WRITTEN REQUEST: Count how many lines of the records contain the word "Describe", treating uppercase and lowercase as different, and reply with the number only.

DATA FOR PROCESSING:
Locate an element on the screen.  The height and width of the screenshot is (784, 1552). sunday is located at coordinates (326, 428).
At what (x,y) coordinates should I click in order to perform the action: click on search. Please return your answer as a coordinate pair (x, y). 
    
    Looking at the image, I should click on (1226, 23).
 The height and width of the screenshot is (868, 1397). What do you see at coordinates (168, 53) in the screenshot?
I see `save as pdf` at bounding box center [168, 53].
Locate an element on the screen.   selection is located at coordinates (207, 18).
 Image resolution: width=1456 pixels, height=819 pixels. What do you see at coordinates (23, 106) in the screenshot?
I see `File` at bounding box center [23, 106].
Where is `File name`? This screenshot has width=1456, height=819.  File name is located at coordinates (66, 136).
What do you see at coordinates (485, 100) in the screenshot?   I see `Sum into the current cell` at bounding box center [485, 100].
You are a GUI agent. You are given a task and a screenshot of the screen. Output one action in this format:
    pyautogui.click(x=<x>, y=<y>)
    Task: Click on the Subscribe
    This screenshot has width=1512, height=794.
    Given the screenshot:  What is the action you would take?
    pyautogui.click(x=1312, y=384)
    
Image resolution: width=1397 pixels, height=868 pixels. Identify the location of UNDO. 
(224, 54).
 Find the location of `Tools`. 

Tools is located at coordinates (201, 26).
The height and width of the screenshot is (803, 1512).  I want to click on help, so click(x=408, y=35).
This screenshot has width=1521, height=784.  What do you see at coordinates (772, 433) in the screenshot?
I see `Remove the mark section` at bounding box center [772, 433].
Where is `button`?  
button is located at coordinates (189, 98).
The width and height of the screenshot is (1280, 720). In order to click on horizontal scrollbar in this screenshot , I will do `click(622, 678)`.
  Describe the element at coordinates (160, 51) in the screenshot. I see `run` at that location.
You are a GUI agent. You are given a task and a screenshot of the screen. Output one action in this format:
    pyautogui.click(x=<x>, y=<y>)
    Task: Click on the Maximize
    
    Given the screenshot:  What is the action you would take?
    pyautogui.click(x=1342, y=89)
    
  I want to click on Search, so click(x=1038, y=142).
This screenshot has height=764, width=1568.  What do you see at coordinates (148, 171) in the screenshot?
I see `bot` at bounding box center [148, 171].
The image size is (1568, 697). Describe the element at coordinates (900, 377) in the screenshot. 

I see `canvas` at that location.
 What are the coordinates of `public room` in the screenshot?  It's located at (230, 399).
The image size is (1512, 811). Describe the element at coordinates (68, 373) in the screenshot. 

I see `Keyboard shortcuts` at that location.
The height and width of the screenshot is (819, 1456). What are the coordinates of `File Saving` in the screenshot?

SOLUTION FOR THIS EXERCISE: 3